TASK STATEMENT ▸ Return exactly the lines that run from the one with "Task: Toggle the Foil price series in legend" to the last line of the entries below, both included, and nothing else.

* * * *

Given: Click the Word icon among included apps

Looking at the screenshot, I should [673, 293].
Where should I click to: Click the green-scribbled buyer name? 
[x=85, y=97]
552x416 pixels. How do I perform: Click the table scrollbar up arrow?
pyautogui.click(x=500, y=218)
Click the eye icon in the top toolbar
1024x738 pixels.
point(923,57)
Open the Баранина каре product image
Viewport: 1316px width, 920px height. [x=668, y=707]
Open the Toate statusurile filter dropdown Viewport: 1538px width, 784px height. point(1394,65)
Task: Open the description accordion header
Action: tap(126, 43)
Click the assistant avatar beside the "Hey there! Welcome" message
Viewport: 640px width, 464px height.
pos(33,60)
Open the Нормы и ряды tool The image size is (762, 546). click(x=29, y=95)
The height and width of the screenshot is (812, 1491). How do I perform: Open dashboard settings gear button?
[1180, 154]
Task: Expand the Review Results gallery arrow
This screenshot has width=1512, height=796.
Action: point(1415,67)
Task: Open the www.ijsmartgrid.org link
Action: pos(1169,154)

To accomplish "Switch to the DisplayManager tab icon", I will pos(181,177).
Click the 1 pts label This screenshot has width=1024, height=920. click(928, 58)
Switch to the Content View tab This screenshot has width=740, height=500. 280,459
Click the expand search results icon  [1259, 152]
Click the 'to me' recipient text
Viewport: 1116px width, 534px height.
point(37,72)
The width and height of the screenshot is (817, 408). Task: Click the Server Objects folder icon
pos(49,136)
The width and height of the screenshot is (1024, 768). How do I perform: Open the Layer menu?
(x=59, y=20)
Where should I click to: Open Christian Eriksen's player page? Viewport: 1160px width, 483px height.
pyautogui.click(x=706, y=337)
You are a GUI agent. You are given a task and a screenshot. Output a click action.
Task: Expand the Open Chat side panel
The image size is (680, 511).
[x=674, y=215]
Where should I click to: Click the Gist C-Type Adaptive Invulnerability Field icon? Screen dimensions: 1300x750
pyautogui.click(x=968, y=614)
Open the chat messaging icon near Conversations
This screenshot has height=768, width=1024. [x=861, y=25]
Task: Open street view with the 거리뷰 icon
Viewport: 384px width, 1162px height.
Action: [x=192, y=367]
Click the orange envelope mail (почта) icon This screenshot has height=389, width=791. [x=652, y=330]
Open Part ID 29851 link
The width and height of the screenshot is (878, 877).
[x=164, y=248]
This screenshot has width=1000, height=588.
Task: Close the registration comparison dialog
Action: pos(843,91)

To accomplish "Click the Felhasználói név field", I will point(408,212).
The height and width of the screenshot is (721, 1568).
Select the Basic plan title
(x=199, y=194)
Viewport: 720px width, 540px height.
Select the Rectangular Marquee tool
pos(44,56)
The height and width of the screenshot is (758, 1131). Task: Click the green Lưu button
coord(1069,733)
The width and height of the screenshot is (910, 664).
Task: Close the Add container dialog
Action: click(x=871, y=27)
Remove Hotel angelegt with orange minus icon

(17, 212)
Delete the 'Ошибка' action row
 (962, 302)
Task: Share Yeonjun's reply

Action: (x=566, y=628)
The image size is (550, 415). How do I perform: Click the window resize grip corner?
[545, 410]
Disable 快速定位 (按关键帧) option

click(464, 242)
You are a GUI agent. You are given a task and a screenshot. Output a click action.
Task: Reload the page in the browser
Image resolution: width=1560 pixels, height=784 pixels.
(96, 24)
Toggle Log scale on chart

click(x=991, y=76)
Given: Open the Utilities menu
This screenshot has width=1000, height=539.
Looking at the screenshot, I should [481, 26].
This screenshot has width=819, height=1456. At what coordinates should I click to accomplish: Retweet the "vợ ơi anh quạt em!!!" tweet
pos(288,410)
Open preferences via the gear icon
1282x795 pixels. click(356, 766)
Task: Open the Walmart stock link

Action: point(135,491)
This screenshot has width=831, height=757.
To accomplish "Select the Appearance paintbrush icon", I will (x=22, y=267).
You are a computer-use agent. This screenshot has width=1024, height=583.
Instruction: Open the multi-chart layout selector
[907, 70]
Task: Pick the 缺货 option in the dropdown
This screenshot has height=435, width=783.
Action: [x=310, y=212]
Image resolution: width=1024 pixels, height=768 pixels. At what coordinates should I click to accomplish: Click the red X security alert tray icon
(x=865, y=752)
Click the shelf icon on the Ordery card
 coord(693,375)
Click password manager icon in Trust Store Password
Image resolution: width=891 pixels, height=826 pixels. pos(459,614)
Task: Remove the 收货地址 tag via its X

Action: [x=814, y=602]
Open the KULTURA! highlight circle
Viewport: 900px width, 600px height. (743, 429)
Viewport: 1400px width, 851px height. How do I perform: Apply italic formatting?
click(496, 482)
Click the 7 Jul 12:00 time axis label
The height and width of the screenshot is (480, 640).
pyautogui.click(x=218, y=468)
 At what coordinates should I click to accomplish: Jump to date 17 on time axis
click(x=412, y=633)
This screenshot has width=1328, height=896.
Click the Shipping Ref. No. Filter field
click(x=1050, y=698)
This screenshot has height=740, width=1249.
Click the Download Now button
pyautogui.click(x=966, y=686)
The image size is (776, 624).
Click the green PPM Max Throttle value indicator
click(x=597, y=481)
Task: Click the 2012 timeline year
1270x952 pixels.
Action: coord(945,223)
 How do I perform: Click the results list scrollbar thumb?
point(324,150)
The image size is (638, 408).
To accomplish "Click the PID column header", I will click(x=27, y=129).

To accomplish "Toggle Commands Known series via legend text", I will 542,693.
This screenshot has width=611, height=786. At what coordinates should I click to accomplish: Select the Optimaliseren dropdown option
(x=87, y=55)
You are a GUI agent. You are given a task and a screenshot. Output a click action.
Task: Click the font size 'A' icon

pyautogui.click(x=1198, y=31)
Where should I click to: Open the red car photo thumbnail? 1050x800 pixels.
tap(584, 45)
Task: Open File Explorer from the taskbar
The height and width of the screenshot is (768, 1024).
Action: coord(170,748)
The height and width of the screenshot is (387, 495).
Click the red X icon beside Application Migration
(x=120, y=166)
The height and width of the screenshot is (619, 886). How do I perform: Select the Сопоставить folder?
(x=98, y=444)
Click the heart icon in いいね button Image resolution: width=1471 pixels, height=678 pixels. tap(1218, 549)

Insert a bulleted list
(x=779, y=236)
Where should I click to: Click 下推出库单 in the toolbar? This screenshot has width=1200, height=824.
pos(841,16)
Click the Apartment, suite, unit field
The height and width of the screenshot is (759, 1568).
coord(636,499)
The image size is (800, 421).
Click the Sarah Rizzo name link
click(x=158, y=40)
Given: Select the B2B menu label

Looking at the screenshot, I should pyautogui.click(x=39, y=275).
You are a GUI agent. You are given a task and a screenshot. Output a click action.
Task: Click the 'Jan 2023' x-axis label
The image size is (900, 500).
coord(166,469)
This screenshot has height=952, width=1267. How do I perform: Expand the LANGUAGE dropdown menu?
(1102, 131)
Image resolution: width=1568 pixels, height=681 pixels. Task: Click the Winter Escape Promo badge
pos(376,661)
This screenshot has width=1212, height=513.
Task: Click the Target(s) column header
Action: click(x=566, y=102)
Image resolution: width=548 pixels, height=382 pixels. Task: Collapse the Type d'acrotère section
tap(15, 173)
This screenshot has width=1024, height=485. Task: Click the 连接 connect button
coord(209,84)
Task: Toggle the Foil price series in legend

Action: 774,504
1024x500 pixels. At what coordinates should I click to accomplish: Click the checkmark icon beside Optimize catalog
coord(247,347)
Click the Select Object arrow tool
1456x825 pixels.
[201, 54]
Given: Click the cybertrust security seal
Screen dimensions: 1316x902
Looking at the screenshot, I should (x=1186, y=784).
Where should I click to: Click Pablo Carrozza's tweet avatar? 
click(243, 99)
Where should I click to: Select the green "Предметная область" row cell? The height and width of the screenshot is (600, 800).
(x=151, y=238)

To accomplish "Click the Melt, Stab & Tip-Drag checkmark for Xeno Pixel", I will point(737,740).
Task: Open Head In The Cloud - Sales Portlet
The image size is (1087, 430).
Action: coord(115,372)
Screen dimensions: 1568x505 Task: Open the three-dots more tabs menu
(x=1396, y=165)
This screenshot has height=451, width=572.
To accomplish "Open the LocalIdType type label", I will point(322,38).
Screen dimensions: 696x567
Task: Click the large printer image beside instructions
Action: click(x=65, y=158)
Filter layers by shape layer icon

* * * *

TASK ANSWER ▸
Task: Toggle the Foil price series in legend

Action: 774,504
1024x500 pixels. At what coordinates should I click to accomplish: Click the checkmark icon beside Optimize catalog
coord(247,347)
Click the Select Object arrow tool
1456x825 pixels.
[201, 54]
Given: Click the cybertrust security seal
Screen dimensions: 1316x902
Looking at the screenshot, I should (x=1186, y=784).
Where should I click to: Click Pablo Carrozza's tweet avatar? 
click(243, 99)
Where should I click to: Select the green "Предметная область" row cell? The height and width of the screenshot is (600, 800).
(x=151, y=238)

To accomplish "Click the Melt, Stab & Tip-Drag checkmark for Xeno Pixel", I will point(737,740).
Task: Open Head In The Cloud - Sales Portlet
The image size is (1087, 430).
Action: coord(115,372)
Screen dimensions: 1568x505 Task: Open the three-dots more tabs menu
(x=1396, y=165)
This screenshot has height=451, width=572.
To accomplish "Open the LocalIdType type label", I will point(322,38).
Screen dimensions: 696x567
Task: Click the large printer image beside instructions
Action: click(x=65, y=158)
Filter layers by shape layer icon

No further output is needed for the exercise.